#### [Aim 1]
In the listing, copy out the lines exactly, starting at the line that contains "Given: Switch to the Browser tab" and stopping after the line that contains "Looking at the screenshot, I should 210,63.".

#### [Passage provided]
-------
Tuesday, May 27, 2014
When phase knows its time to requantize
So I delved into this relationship from Gary Meisner. If the value Phi is the current quant rate, and the phase finds the minimum phase path to be a spehere, then at this point, its own circulur of phase surrounding the sphere is equal in density to the packed area of the sphere.
Look at this circle with the same triangle. A group of phase, optimally spread, attempts to penetrate the bubble. At that peak of the triangle is exactly where the spread of the colonizing phase meets an equal gradient in the area of the sphere. The root(Phi) will be an area density that matches spread quant Phi. There is no more minimum phase path into the sphere.
The general condition holds by multiplying through all sides by phi^n. For a wave traped inside the atomic orbital, surrounded by a sphere of the Higgs limit, the same process works in reverse.
So, I think the irrational number quantizes surface area in constant ratios. The surface area is spectral power. and counts linear with the integer quantum number I believe. That means energy goes as n^(3/2), with the quant numbers. And Compton Null/Freq = Constant is a spectral power match.
So, spectrum is allocated increasingly toward the centrer of the atom, no surprise. But check me on this, as I have surface area decreasing but spectral flux in increasing. This is one of the cases where I forget if I am counting down or up. The thing is letting surface area go by quant number, but I think that means more flux density. So, in other words, I am likely counting up instead of down, but I do not care, its a sign change and I get to it later.
-------
#### [Information shown]
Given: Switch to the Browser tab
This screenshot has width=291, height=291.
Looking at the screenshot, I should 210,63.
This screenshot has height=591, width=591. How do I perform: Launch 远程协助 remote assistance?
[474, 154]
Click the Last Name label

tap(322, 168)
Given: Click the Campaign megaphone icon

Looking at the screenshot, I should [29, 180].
-------
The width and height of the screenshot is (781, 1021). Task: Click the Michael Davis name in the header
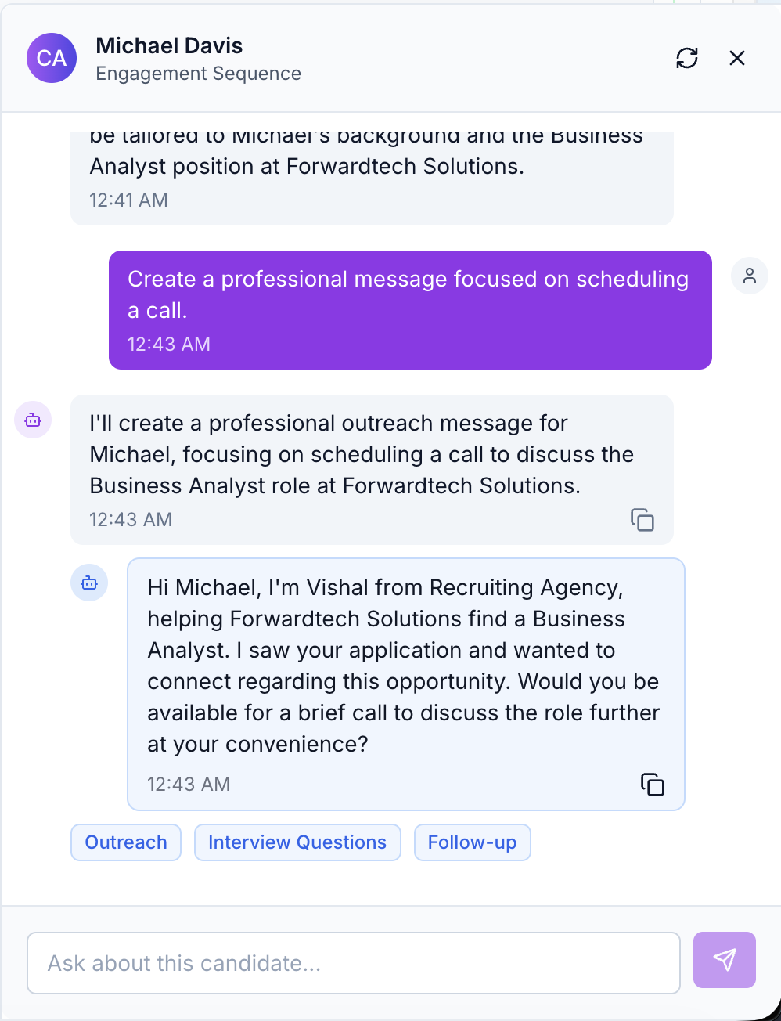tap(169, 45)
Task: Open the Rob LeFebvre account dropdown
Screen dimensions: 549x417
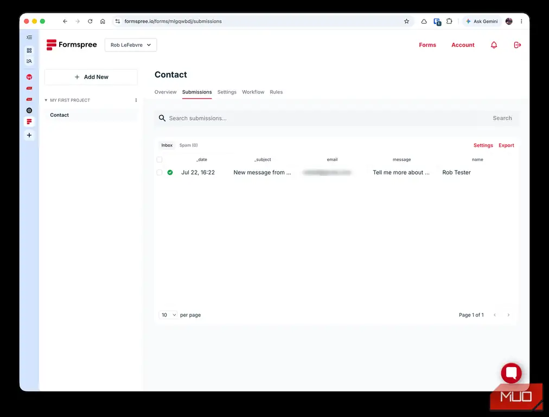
-------
#### [Aim 2]
According to the post on phase requantization, why is the author unconcerned about possibly counting up instead of down?

#### [Expected answer 1]
Given: Switch to the Browser tab
This screenshot has width=291, height=291.
Looking at the screenshot, I should 210,63.

#### [Expected answer 2]
The author says it is only a sign change that can be dealt with later. This is why the possibility of counting up rather than down does not matter to them.